Galicie savait comment répondre, en donnant l'impression de révéler une chose importante sans pour autant répondre directement.
– Les Basses-Terres ont toujours eu le désir de s'étendre, ce n'est pas un secret. Mais la situation actuelle n'empêche pas les contrats commerciaux, or, les magiteriens sont des gérants d'entreprises.
– Vous avouez donc qu'il y a eu rencontre, mais sans en connaître le motif ? Et si les magiteriens avaient vendu du matériau lunaire ? Cela mettrait les Basses-Terres en possession de magie, et rien ne garantit qu'elles respecteraient le septième amendement.
Cette déclaration enflamma les journalistes comme une braise jetée sur un baril de poudre. Ils s'avancèrent au plus près de la reine, obligeant les soldats à barrer le passage de leurs lances.
Galicie tentait de répondre, mais à peine un reporter achevait-il sa question qu'un autre tentait de prendre sa place.
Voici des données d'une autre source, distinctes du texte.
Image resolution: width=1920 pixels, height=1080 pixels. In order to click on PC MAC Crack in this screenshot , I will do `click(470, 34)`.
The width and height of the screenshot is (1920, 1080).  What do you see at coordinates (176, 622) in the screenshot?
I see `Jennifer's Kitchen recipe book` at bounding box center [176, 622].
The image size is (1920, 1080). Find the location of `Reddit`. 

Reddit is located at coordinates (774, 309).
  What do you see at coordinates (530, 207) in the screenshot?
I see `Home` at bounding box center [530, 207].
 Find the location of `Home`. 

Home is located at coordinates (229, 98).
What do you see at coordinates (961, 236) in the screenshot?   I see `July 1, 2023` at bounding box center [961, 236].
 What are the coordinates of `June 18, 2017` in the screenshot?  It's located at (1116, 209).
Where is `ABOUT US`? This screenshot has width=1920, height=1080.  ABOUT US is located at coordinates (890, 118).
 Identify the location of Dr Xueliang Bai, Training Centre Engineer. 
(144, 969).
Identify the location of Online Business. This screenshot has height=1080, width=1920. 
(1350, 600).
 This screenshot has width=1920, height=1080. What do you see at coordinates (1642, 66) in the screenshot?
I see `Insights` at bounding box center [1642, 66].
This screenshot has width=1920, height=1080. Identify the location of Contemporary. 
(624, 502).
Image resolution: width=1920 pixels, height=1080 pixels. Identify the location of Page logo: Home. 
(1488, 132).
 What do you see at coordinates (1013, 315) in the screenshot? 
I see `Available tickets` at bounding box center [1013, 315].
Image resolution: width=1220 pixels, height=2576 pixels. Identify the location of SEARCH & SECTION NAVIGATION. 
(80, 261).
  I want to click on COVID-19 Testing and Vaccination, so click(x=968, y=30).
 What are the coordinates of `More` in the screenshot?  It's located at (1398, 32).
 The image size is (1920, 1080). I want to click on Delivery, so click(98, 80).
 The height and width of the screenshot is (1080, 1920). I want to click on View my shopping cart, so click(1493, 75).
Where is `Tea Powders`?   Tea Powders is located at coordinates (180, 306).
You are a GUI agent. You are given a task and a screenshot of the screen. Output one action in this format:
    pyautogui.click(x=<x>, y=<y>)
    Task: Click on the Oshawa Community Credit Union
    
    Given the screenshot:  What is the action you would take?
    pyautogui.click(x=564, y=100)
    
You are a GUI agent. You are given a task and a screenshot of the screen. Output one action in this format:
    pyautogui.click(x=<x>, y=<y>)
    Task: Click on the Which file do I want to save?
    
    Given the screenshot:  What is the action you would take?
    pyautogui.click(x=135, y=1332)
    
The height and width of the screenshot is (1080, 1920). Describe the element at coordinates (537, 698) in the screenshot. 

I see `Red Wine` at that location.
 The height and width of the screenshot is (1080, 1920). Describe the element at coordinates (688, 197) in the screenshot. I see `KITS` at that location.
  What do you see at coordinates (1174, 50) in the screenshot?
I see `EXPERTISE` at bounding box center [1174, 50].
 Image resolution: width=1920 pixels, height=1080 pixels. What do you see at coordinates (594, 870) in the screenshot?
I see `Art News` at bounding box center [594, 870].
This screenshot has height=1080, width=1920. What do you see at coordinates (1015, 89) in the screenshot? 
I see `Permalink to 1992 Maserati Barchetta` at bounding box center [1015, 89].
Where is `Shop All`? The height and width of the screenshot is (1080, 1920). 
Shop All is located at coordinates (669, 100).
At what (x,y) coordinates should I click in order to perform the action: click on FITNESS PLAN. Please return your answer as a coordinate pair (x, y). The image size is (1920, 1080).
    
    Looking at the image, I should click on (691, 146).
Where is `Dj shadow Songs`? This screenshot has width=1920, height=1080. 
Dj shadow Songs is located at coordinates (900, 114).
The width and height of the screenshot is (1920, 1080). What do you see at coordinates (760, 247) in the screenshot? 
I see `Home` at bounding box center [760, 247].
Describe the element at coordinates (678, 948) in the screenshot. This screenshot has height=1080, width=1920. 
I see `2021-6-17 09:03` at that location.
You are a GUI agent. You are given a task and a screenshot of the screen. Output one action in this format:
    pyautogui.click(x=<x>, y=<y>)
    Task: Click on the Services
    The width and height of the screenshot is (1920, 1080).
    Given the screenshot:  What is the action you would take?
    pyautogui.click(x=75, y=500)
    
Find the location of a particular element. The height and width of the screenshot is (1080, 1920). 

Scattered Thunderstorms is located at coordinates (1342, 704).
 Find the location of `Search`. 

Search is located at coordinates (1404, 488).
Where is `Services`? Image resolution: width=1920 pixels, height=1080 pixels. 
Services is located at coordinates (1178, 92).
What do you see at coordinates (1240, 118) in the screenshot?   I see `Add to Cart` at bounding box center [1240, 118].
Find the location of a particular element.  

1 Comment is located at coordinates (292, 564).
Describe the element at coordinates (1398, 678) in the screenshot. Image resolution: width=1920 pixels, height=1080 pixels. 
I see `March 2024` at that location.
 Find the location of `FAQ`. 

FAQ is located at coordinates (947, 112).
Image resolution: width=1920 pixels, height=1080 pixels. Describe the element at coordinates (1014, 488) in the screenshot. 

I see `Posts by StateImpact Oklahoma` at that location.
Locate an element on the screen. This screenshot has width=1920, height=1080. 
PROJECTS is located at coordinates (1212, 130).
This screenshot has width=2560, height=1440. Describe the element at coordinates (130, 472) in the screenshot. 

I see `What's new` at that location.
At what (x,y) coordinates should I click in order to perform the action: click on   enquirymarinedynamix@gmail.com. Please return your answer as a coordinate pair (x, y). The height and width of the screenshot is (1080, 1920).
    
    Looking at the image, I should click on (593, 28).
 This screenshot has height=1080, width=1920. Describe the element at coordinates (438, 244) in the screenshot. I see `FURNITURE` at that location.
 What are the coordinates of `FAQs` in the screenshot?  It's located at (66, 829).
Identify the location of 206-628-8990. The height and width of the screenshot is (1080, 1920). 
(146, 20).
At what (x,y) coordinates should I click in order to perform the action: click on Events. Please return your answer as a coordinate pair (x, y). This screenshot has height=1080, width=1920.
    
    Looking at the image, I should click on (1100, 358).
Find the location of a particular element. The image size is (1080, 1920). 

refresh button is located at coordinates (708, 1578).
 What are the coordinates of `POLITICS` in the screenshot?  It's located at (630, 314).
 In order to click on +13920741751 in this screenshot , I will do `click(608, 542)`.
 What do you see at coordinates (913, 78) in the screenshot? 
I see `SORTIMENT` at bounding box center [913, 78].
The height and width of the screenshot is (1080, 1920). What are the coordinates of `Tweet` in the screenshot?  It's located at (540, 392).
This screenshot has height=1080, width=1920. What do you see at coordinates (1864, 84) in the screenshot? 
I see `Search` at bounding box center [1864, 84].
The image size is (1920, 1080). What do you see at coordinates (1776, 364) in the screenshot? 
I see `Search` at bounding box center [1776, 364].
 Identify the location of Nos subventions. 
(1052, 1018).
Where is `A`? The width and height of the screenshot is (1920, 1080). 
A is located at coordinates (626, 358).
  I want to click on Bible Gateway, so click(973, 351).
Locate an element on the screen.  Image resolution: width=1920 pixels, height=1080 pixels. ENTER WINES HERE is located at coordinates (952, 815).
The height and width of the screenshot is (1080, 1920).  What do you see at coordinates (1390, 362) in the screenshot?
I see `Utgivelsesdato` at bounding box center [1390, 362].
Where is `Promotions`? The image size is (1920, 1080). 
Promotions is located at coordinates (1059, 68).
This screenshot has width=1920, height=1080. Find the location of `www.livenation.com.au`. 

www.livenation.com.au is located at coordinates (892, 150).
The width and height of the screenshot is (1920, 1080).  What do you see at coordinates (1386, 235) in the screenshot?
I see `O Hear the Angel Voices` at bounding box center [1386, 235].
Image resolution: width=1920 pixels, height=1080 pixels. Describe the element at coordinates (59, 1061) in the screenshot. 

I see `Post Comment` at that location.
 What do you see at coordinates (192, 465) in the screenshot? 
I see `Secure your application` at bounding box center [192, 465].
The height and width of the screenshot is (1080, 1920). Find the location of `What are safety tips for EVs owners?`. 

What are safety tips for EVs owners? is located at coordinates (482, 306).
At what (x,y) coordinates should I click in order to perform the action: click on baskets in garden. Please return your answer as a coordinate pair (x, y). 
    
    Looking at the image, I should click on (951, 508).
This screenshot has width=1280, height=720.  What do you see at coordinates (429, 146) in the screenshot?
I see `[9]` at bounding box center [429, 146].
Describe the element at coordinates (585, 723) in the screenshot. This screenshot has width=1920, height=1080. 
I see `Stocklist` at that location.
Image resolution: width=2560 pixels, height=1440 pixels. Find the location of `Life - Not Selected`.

Finalement, la ministre écarta sa souveraine.
– Cette déclaration avait pour but de parler des magiteriens et des pénuries, et non d’allégations au sujet des Basses-Terres. Ce sera tout.
Elle emmena d'office Galicie, loin des protestations.
Amerius les suivit.
De retour à son bureau, Galicie renversa un encrier d'un mouvement rageur.
– Qui est l'imbécile qui a craché le morceau ?! Seuls les services secrets étaient au courant !
– Il est possible qu'il s'agisse des habitants de Mer-Sur-Ondée, suggéra Amerius. Tout se monnaye, là-bas, surtout les informations.
Galicie se passa les mains sur le visage.
– J'ai fui en passant pour une dissimulatrice d'informations.
– Non, Majesté, intervint la ministre. C'est moi qui vous ai pris la parole. Les gens s'en prendront à moi.
– Pour un temps seulement.
Elle ordonna au serviteur à l'extérieur de faire mander la ministre de la sécurité interne et le chef des services secrets.
Amerius quitta le bureau, la laissant gérer ses affaires. Il retrouva Jasmine et Pyrius dans les jardins, et tous trois partirent rejoindre sa maison. Si la veille, le jeune homme avait passé la nuit à rattraper son retard à La Bulle, cet après-midi serait consacré à Rose.
Le trio n'avait pas rejoint les grilles que Bartold venait à eux.
– Amerius ! Je l'ai retrouvé !
Le cœur du jeune homme bondit.
– Qui ça ?
– La blonde, Mona Zelenski. Je l'ai vu. Elle est à Annatapolis.